Shaking up any show, much less the longest-running live-action scripted series on TV right now, is tricky. A show in double-digit years is its own brand, with a cadre of loyal fans who may resist change. But a show that can't evolve is dead in the water.
"What's hard is you're going up against all of the episodes that have ever aired, all the precious moments people felt from 'The Simpsons' in their lives," says executive producer Al Jean about his series, now in its 25th season. "We don't treat it as sacred and unchangeable; we try to be fresh."
Jean and company are lucky in that they never have to worry about actors aging out of roles; Yeardley Smith can go on being a young Lisa Simpson ad infinitum. In fact, "The Simpsons" has changed remarkably little since its debut in 1990: There are no more rotary phones on the show; TV sets are generally flat screens. Jean said the pace of the show picked up around its fourth season, but added, "We're still trying to do the same kind of show we did at the beginning."
Not all shows have it so easy; cast changes tend to be the wellspring from which show shifts take place. "CSI" (now in Season 14) cycled through lead investigators played by William Petersen and Laurence Fishburne before arriving at Ted Danson, and by then, said executive producer Don McGill, they wanted a "fresh take on a classic cop" -- a character whose job didn't destroy his life and who could keep it separate from his home life. So D.B. Russell (Danson) was created.
But on long-running shows, creating change is a tightrope, McGill said. "There is a pressure on forensic procedurals all over TV now not just to differentiate yourself from other shows, but from seasons past. Audiences want to tune in to see classic 'CSI,' but they also want something fresh and original."

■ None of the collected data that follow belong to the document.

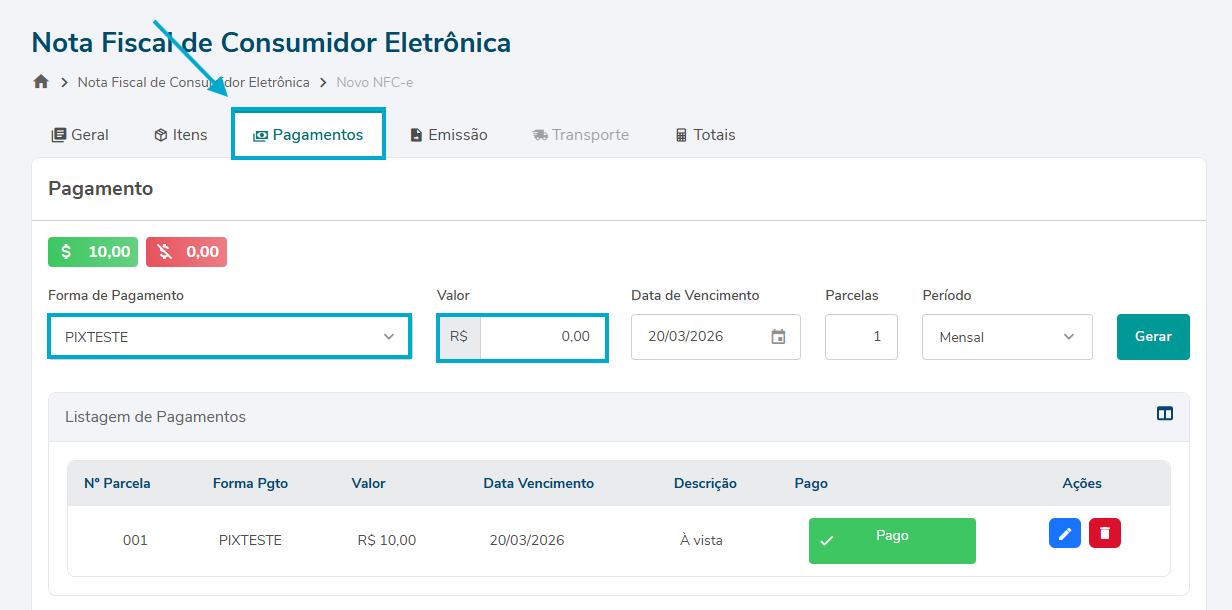The width and height of the screenshot is (1232, 610).
Task: Click Nota Fiscal de Consumidor Eletrônica breadcrumb link
Action: 194,82
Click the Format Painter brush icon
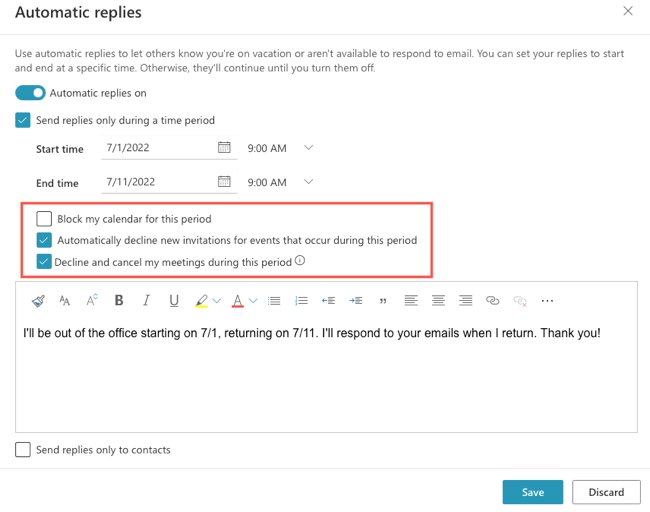The height and width of the screenshot is (512, 650). tap(38, 300)
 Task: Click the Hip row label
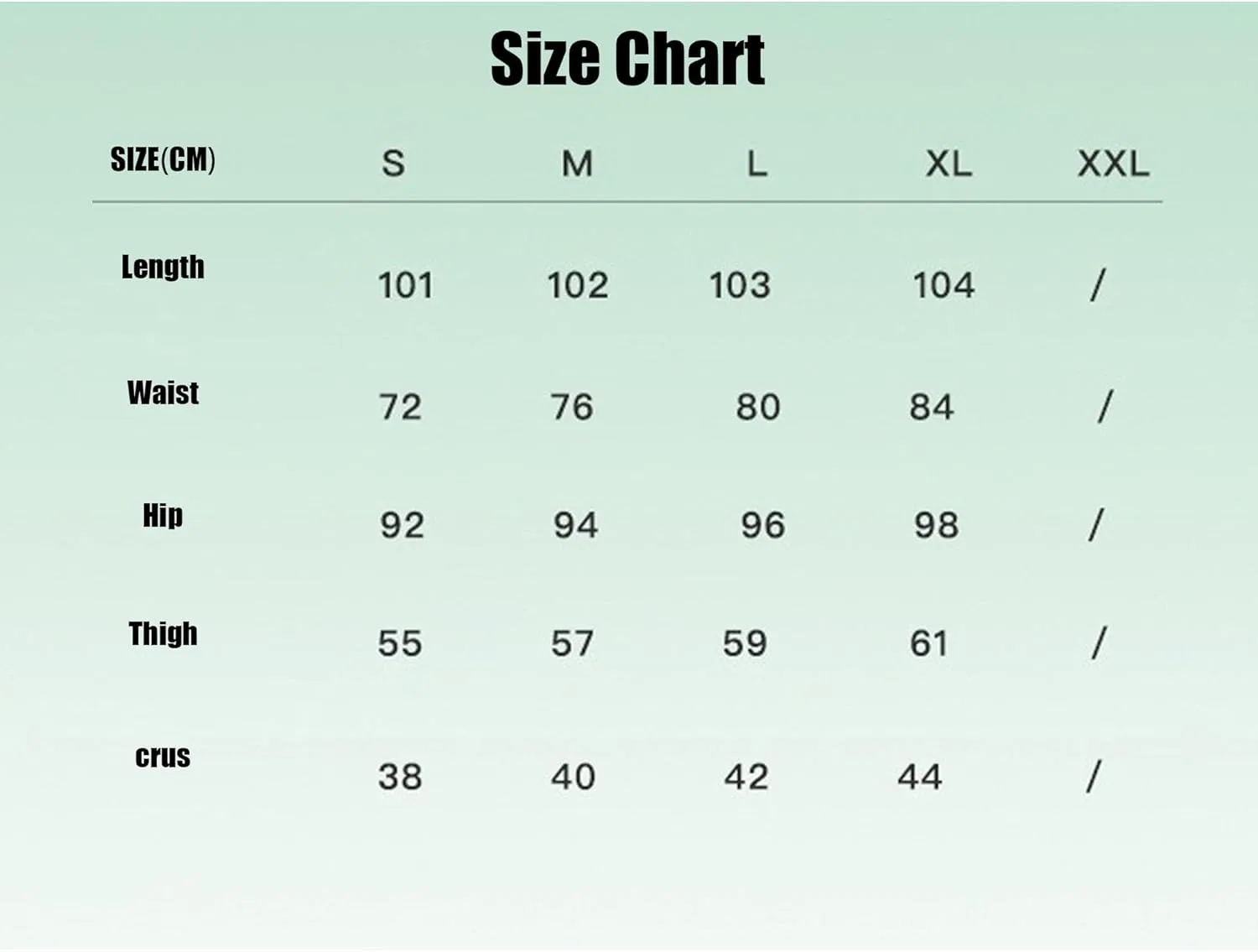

The departure of "SVU" original cast member Chris Meloni was a signal for Leight to reinvent more than just characters; he made sure more personal stories were being told and that scripts stopped being written "for the twist, and the twist in the twist." And victims of crime survive; there are fewer corpses. "It was a reinvigoration through Chris' departure," Leight said.
In the case of "Bones" (now in Season 10), the union of Booth and Brennan was inevitable almost from Episode 1, but showrunners Hart Hanson and Stephen Nathan fought making it happen too early. "Around 2009 or 2010, we got a ton of pressure from everybody to put them together," Hanson said. "We looked at each other and said, 'It's not time yet.' Fans don't know that it's the frustration [in the characters' relationship] that keeps them watching."

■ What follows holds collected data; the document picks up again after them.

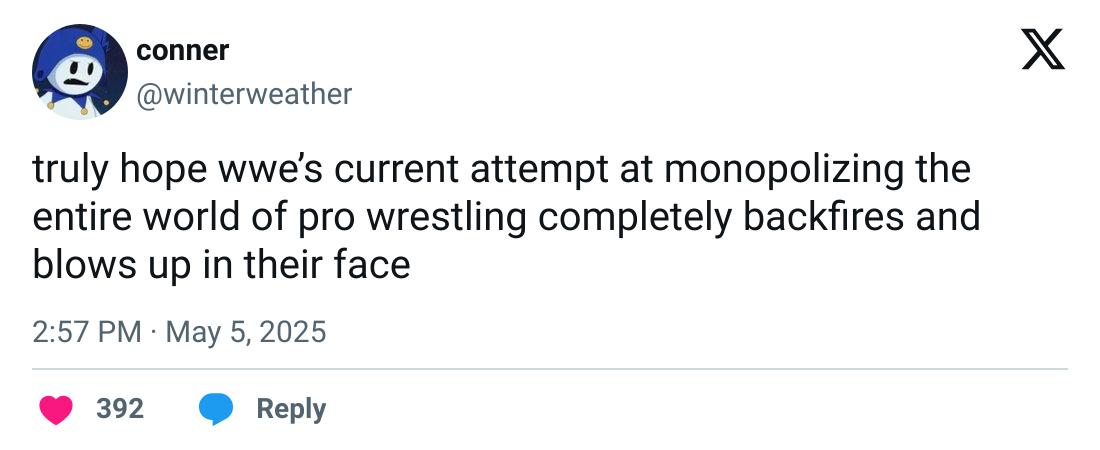This screenshot has width=1100, height=450.
Task: Click "blows up in their face" line
Action: (x=221, y=266)
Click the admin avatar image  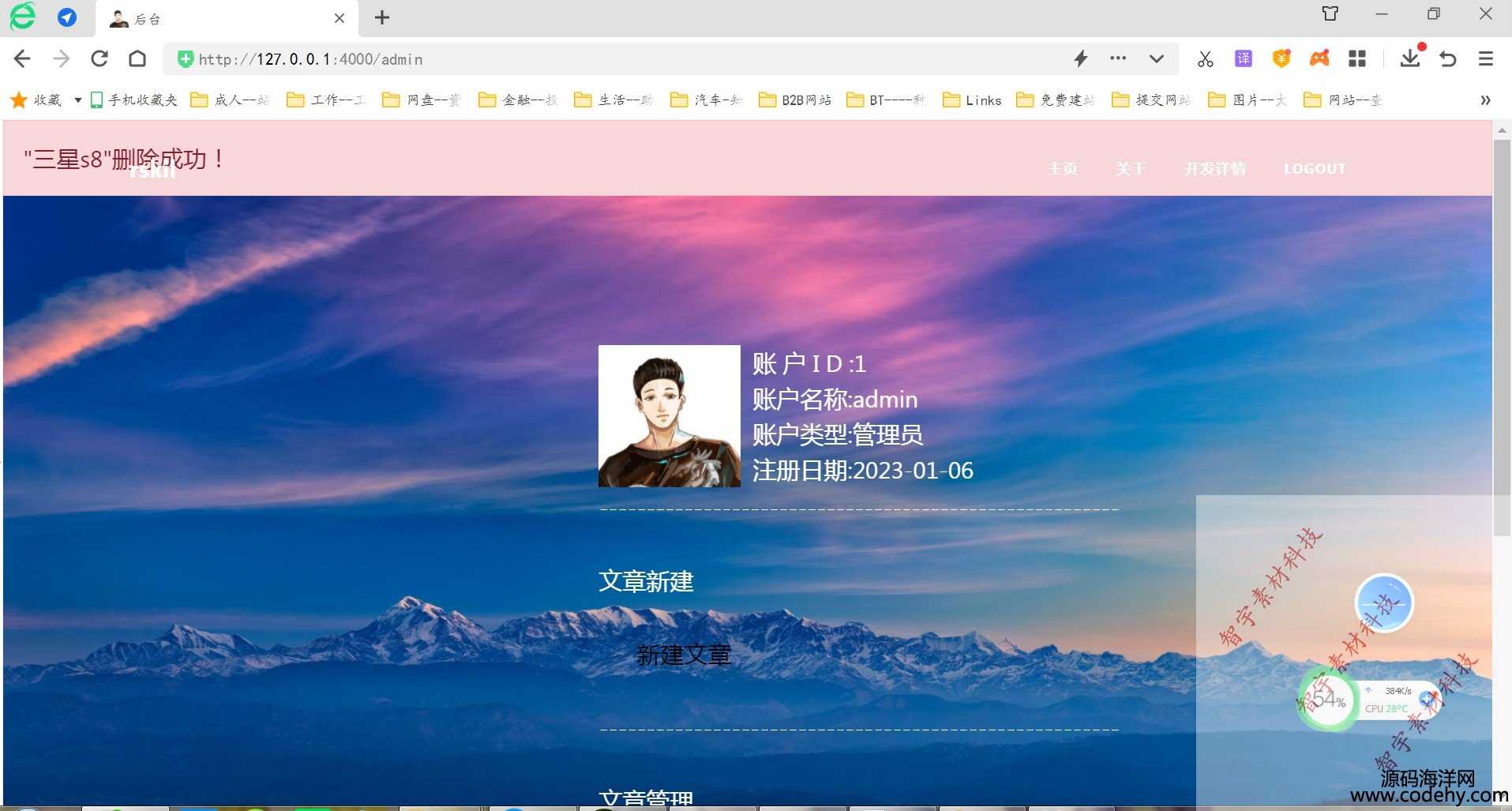[670, 416]
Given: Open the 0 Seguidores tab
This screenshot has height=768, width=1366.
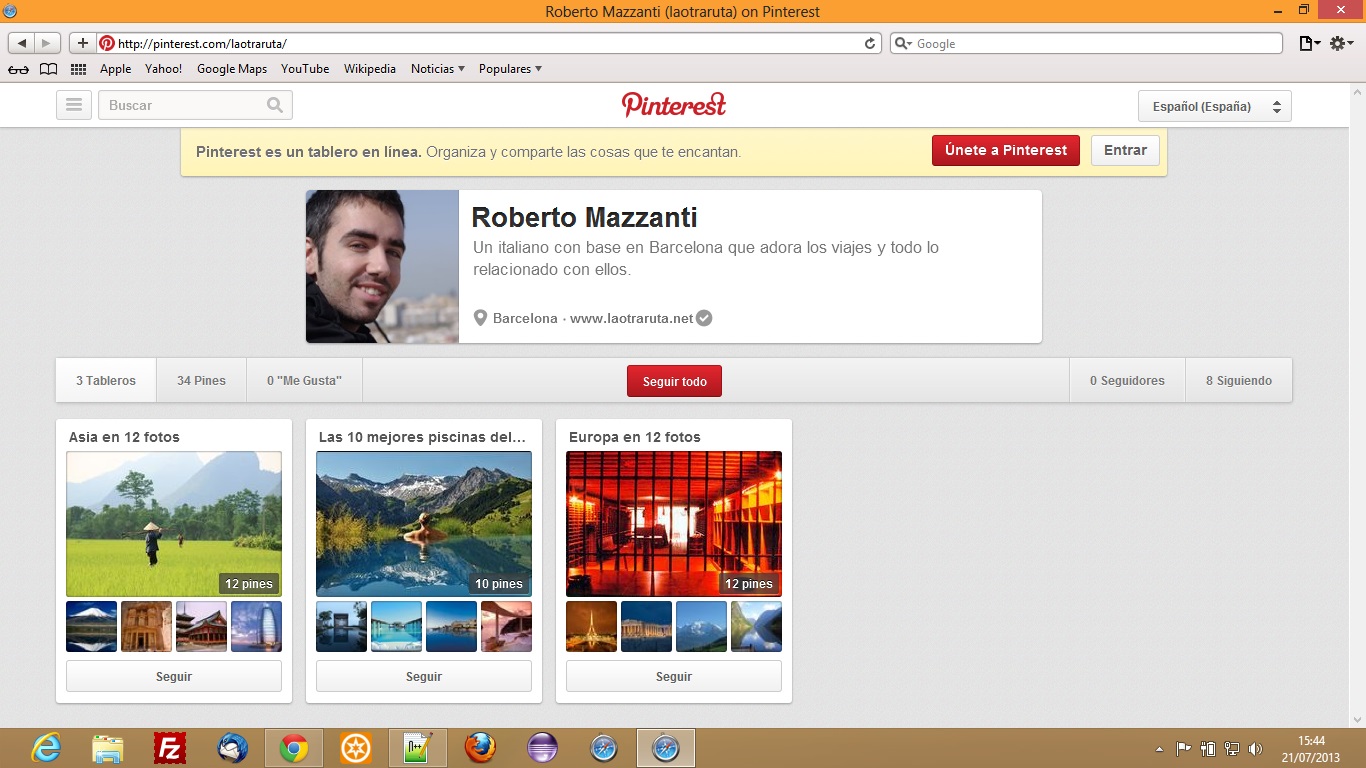Looking at the screenshot, I should 1127,381.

Nathan insisted that it's about looking for the "natural evolution" of the show: "If you follow the characters, rather than impose what you want the characters to do, they lead you in different directions."
"That's a terrible answer," Hanson shot back, quipping: "We're geniuses who have balanced a delicate crystalline structure over nine seasons, with constant debate."
Reality shows may not have to face the kind of casting changes scripted series do, but that doesn't mean they're without issues over the long term. "Reality shows are more nimble than scripted ones, but they're less predictable," said "Hell's Kitchen" executive producer Arthur Smith (the show is in its 12th season). Over the years the show has become more documentary-like, thanks to 82 cameras positioned around the kitchen and restaurant facility. "We don't have to create drama," he said. "It's all there."
"American Idol," now in Season 13, suffered a serious wound when judge Simon Cowell left in 2010, but has bounced back to some degree with a rotating series of celebrity faces and gentle recalibrations of the format. Gone are the so-bad-they're-funny singers, and the parade of sob stories is shorter. "We listen to the viewers, and they tell us," said executive producer and president of programming for Fremantle Entertainment Trish Kinane. "It's a million small things that refresh the show without compromising the core format."
And, of course, reality shows will never have to worry about casting fodder; as Kinane noted, "Kids turn 16 every day -- there's a whole new group of contestants every day for 'Idol.' We had people this year who had auditioned in the past, whose kids were now auditioning."
Long-lived shows may be fading into the past, subsumed by 13-episode (or fewer) series with shorter runs. But there is something secure and old-fashioned about a series that lasts the decades, providing comfort food and a jolt to the system all at once.